Agents acquire capabilities through skills: third-party packages, MCP servers, code modules that run with the agent's own privileges. Skills are the new supply chain. Skills are the new attack surface. The difference from software dependencies is that the pace of adoption is outrunning the pace of defense faster than it did the first time. SafeSkill has already identified more than 1,000 compromised packages in the ClawHavoc supply chain campaign. Monthly skill call growth is running at 40%. The math on the attack side is moving faster than the security response.
Who has visibility into the skills your agents are using? Who scans them before they execute in your environment? Who tracks the CVEs in your agent orchestration stack? If the vendor can't answer those, the risk is real and it is unpriced.

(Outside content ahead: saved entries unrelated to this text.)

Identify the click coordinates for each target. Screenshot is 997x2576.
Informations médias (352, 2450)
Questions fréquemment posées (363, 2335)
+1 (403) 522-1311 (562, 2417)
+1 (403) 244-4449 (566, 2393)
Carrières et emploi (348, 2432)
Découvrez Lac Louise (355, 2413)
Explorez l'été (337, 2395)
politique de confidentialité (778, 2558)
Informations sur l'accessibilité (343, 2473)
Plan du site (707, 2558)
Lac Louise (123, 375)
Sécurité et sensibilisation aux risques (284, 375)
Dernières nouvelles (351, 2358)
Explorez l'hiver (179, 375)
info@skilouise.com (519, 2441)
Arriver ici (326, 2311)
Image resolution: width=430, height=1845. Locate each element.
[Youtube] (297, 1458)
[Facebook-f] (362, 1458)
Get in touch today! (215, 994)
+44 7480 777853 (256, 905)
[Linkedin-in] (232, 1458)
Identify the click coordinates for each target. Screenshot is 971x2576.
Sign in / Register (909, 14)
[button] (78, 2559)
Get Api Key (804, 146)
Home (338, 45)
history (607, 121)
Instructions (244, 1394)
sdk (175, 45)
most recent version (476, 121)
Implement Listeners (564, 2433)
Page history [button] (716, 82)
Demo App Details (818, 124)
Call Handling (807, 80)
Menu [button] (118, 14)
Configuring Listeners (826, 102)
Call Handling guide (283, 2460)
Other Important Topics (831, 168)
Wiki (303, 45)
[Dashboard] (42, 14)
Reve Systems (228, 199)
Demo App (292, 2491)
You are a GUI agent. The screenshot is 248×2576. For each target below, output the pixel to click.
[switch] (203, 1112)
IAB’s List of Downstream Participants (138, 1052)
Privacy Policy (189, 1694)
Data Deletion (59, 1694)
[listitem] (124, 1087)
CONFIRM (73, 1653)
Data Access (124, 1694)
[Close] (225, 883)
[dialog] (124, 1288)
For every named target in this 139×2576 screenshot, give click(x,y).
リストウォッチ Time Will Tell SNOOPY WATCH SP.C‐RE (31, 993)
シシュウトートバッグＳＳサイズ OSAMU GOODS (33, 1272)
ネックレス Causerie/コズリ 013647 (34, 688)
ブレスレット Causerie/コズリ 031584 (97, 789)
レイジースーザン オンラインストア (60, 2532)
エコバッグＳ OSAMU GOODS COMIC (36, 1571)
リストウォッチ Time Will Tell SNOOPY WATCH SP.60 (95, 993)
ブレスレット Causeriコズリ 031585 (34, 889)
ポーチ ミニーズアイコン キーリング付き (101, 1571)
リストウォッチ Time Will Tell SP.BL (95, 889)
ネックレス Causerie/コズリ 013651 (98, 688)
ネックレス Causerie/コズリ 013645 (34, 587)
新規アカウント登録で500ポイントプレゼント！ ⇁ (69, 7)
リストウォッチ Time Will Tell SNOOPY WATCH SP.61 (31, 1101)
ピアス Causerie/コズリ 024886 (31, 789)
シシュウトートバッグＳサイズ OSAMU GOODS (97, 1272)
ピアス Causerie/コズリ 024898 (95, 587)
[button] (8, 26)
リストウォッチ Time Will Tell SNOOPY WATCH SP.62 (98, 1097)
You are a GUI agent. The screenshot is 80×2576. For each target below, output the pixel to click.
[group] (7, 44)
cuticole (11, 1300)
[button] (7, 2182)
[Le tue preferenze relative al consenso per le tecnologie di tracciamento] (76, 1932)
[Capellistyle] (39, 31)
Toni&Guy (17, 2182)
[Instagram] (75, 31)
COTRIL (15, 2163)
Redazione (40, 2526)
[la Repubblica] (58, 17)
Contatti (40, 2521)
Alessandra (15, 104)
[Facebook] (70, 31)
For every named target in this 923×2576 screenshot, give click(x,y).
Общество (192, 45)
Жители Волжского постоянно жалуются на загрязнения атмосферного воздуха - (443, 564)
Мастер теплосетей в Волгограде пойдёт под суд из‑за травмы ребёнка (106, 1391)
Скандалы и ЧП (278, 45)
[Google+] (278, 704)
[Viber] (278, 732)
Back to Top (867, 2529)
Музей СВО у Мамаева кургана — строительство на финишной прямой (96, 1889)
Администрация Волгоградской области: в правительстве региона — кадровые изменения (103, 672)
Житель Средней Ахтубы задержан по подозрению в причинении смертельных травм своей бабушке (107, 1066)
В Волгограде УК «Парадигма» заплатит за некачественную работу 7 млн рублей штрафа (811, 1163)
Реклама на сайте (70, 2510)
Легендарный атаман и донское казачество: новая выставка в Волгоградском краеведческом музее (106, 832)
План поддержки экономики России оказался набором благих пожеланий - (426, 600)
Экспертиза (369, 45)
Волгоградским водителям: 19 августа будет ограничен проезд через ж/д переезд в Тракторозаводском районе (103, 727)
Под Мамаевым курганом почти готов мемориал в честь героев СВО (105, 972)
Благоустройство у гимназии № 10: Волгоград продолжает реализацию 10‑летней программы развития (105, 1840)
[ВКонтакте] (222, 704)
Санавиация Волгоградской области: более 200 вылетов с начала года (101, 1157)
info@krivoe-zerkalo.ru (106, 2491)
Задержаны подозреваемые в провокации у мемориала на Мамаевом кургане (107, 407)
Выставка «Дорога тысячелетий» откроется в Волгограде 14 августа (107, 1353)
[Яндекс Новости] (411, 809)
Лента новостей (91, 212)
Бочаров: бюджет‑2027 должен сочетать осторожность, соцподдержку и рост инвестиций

This is the second arm: Security for AI. SafeSkill anchors it with pre-import inspection, marketplace filtering, download scanning, and inventory remediation. ATI extends it to the CVE layer, where AI-related vulnerabilities in model-serving frameworks, vector databases, and agent orchestration libraries are now among the fastest-growing subsets of the 400,000+ vulnerabilities tracked since 2015.
And that's before you count the agents nobody told the security team about. Most enterprises have no inventory of the shadow instances like OpenClaw and similar tools spun up by individual teams without IT review, deployed on local servers and office endpoints with credentials nobody is watching. TDP continuously monitors network traffic to discover and map every agent deployment across the infrastructure, hosts and open ports included. It also identifies the internal devices reaching out to external agent services. The policy violations surface only when you're watching the traffic, not the tickets.
What the board should be pricing in is the cost of the next class of incident. The companies that built defense-in-depth for the software supply chain early avoided the worst of the cascading incident costs. The companies that didn't paid for it in incident-response retainers, regulatory exposure, and customer-trust events that cost more than the original defense would have. AI agent skills are the next dependency layer.
Most buyers treat the agentic layer as a product decision. They evaluate it the way they evaluate any point solution: features, integrations, price per seat. They pick the agent with the best dashboard and move on.
That is not the right frame. The agentic layer is an architecture decision. It is the layer that sits between the intelligence engine and the analyst, that runs continuously when the analyst is not in the queue, that determines whether the 70-product stack actually functions as a coordinated defense or as 70 independent signals with no orchestration. Buyers who treat it as a product purchase get a feature. Buyers who treat it as an architecture decision get a layer that compounds. One that learns from their environment, extends to the new estate as it grows, and holds across both the agents defending the enterprise and the defenses protecting the AI estate itself.
The vendors that get there are the ones that built AI-native from the architecture up, not the ones that bolted "agentic" onto a cloud product as a release note. The seam between a vendor that ships only one arm and another that ships only the other is where the next incident lives.
ThreatBook ships both arms. ATI is recognised in the Gartner Market Guide for Security Threat Intelligence Products and Services for four consecutive years. TDP was selected in the first-ever Gartner Magic Quadrant for Network Detection and Response. The intelligence engine does not change. It extends.
Whatever new architecture gets named next year, the work is the same: reduce the alert the analyst wastes a day on, detect the threat before it moves, secure the estate the enterprise already depends on. The agents that act on the intelligence are how that work gets done at the scale of the actual estate. That is the basic problem. We are trying to solve it.